___ Vorgegebener Text

Manchmal fühlt man sich so, als ob man niemals vorab beraten und aufgeklärt hätte. Als ob sämtliche Informationen im Nirvana versickert sind.
Hund muss ab Tag 2 spätestens an der Leine laufen, sonst wird es schon schwierig.
Wenn Hund an Tag 4 immer noch in die Bude pinkelt, werden die Nerven dünn.
Wenn er in Woche 3 immer noch beim Autofahren den Mageninhalt von sich gibt, ist die Geduld am Ende.

Wie viel Zeit gesteht man ihnen ein? Ab wann muss es „rund laufen“? Manche Menschen scheinen da sehr genaue Vorstellungen zu haben und sind bitter enttäuscht und nervlich am Ende, wenn es eben ganz anders läuft als geplant.

Dabei wird es ab Woche 6, 7, 8 erst so richtig spannend. Futter gibt es jeden Tag, Sofa ist auch schon erobert, Territorium abgesteckt, Nachbarschaft ausgekundschaftet. Ausgeschlafen, satt, keine nervigen Milben mehr. Voller Kraft voraus.

Eine Direktadoption aus dem Ausland ist nichts für schwache Nerven. Nichts ist wirklich planbar. Es ist eine Wundertüte, ein Wagnis, eine Herausforderung. Viele Menschen machen das ganz wunderbar und sind in der ersten Zeit das für den Hund, was er braucht. Stütze, Ruhepol, Organisator.
Manche Menschen können sich aber ansatzweise nicht vorstellen, was da alles auf einen zurollen kann. Natürlich beraten wird. Natürlich klären wir auf. Natürlich stehen wir helfend zur Seite. Aber es reicht alles nicht aus. In manchen, ganz wenigen Fällen, ist es wirklich so, dass die Lage Zuhause nicht mehr tragbar ist. Dass es ganz und gar nicht passt. Aber diese Fälle sind selten. In den meisten Fällen wird vorschnell aufgegeben, vorschnell gesagt: Es geht nicht mehr. Es ist unbequem, anstrengend, nervig. Der Hund ist gerettet. Und ist eben nicht dankbar. Er führt sich auf wie die Axt im Walde, krempelt das Leben völlig um und eigentlich kostet es nur Nerven. So wie man es sich eigentlich nicht vorgestellt hat. Und der Mensch ist nicht gemacht, um sich durch schwierige Situationen durchzuboxen. Der Mensch ist bequem.

______

> _Aufgabenliste_:
• A. Ab welchen Wochen wird es laut dem Text über die Auslandsadoption erst so richtig spannend?
• B. Gib aus dem Text über die Auslandsadoption den Abschnitt von „Eine Direktadoption aus“ bis „Stütze, Ruhepol, Organisator.“ wortgetreu wieder.

___ Aufgeführte Einträge

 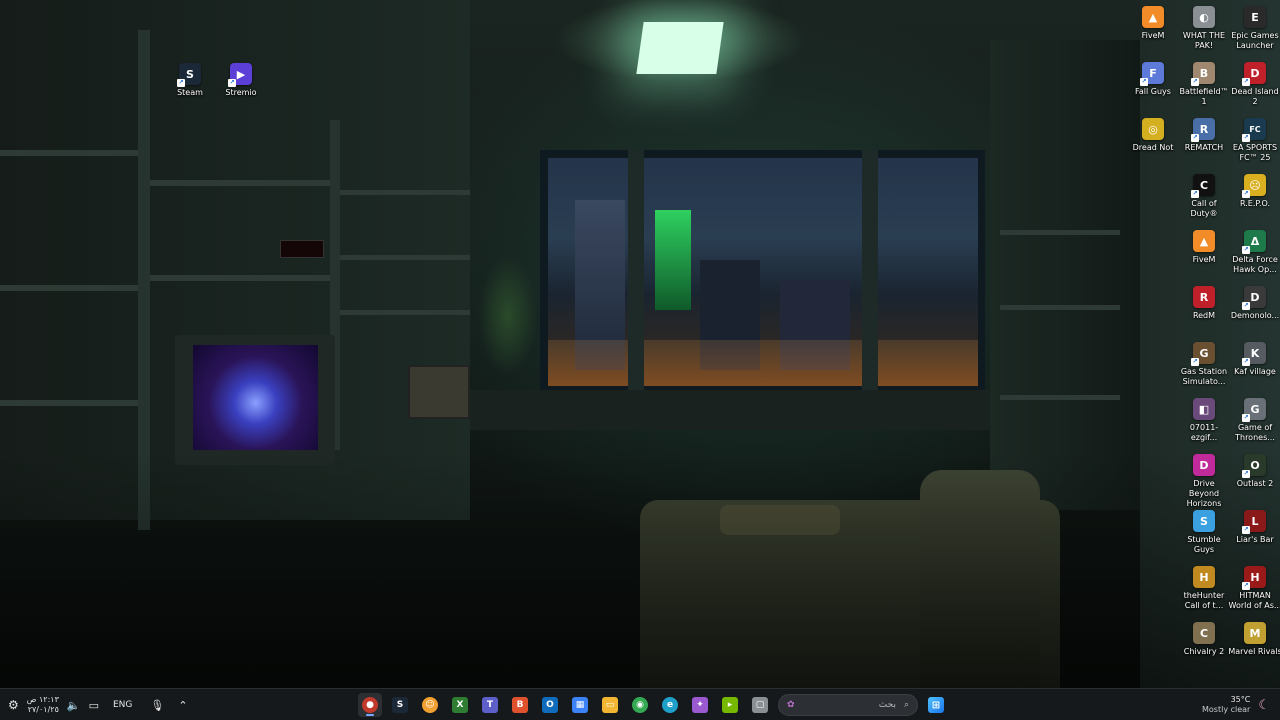 I want to click on taskbar-app-store: ▦, so click(x=580, y=705).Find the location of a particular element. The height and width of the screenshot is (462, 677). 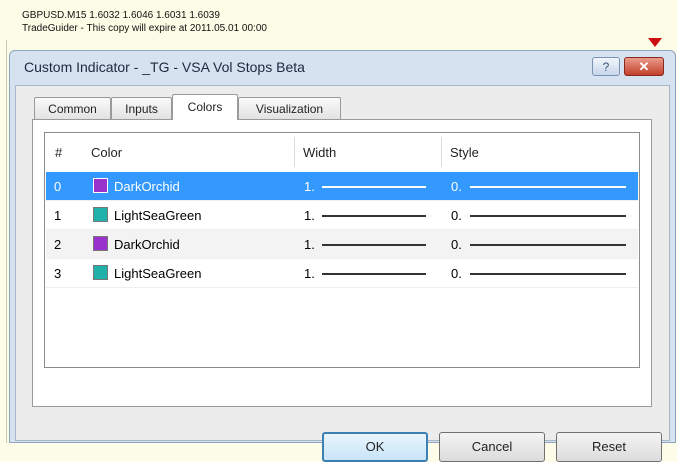

row-number: 1 is located at coordinates (58, 216). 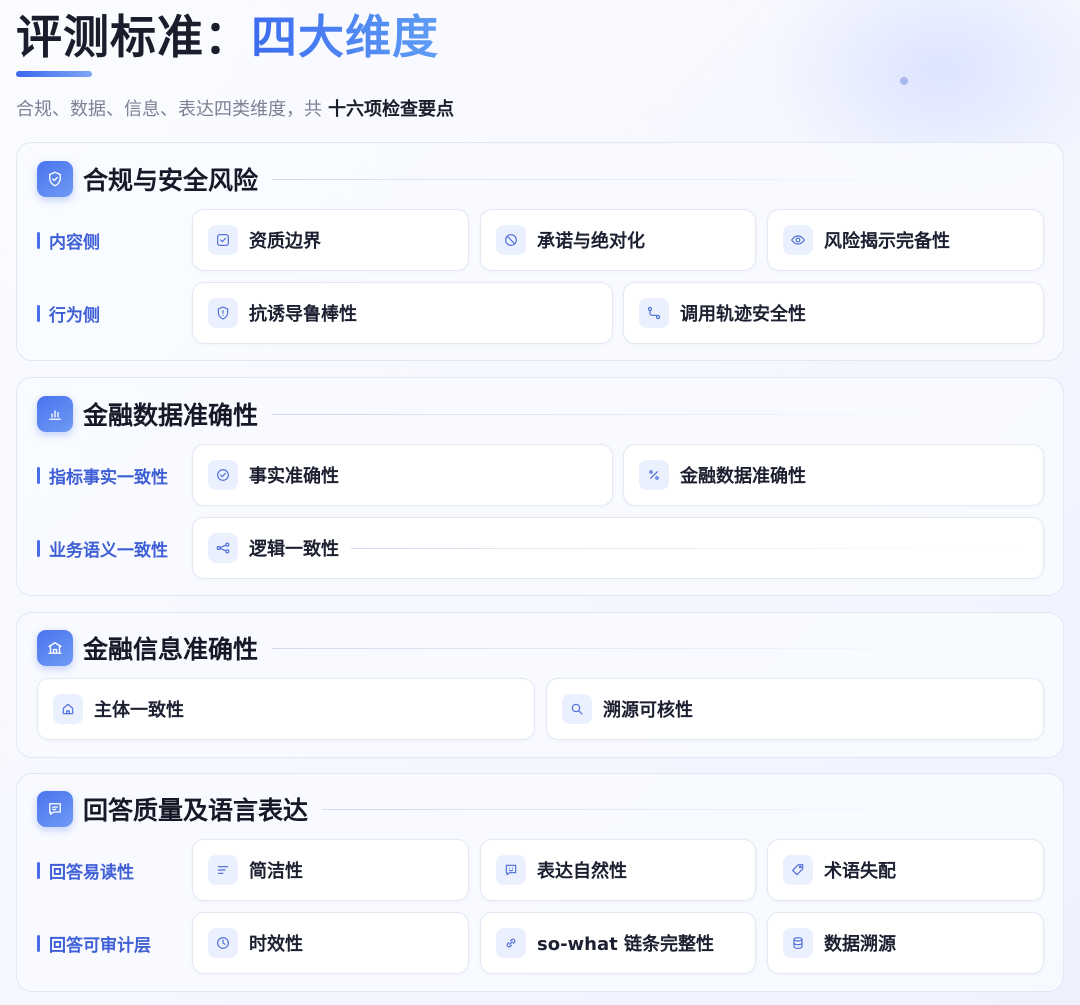 I want to click on page-header: 评测标准：四大维度 合规、数据、信息、表达四类维度，共 十六项检查要点, so click(x=235, y=64).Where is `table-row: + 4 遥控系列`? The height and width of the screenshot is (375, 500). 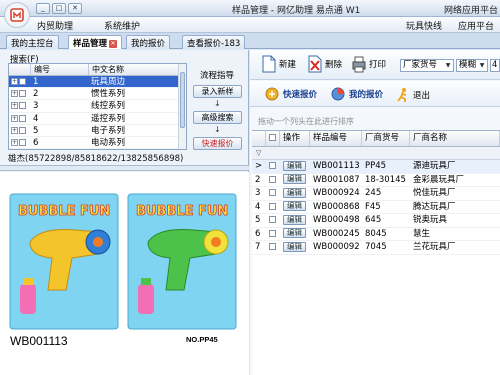
table-row: + 4 遥控系列 is located at coordinates (98, 119).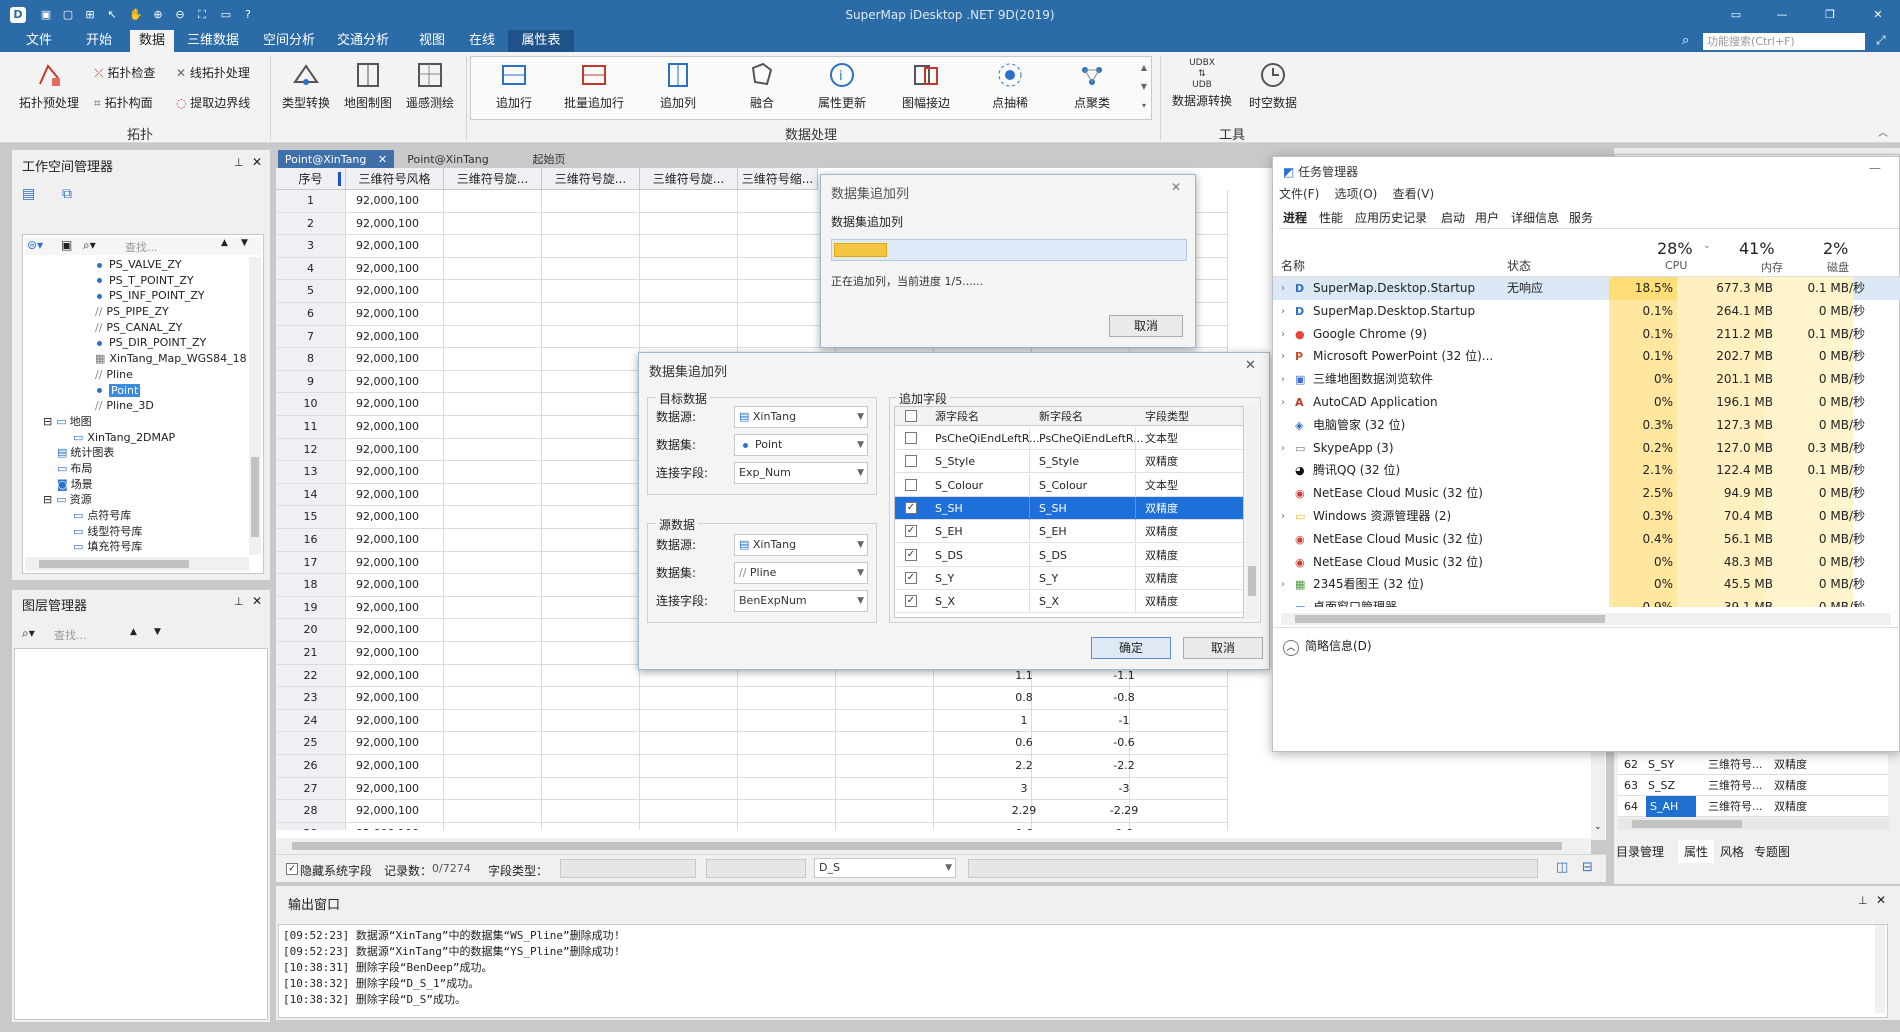 This screenshot has width=1900, height=1032. Describe the element at coordinates (136, 343) in the screenshot. I see `tree-item: PS_DIR_POINT_ZY` at that location.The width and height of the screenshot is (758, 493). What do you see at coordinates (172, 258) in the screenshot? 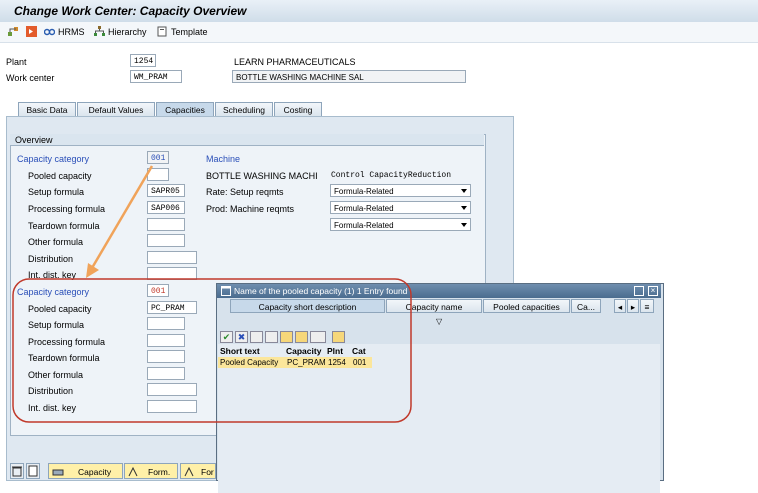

______

> _Lösungen zur Übung_:
• A. Ab Woche 6, 7, 8.

• B.
Eine Direktadoption aus dem Ausland ist nichts für schwache Nerven. Nichts ist wirklich planbar. Es ist eine Wundertüte, ein Wagnis, eine Herausforderung. Viele Menschen machen das ganz wunderbar und sind in der ersten Zeit das für den Hund, was er braucht. Stütze, Ruhepol, Organisator.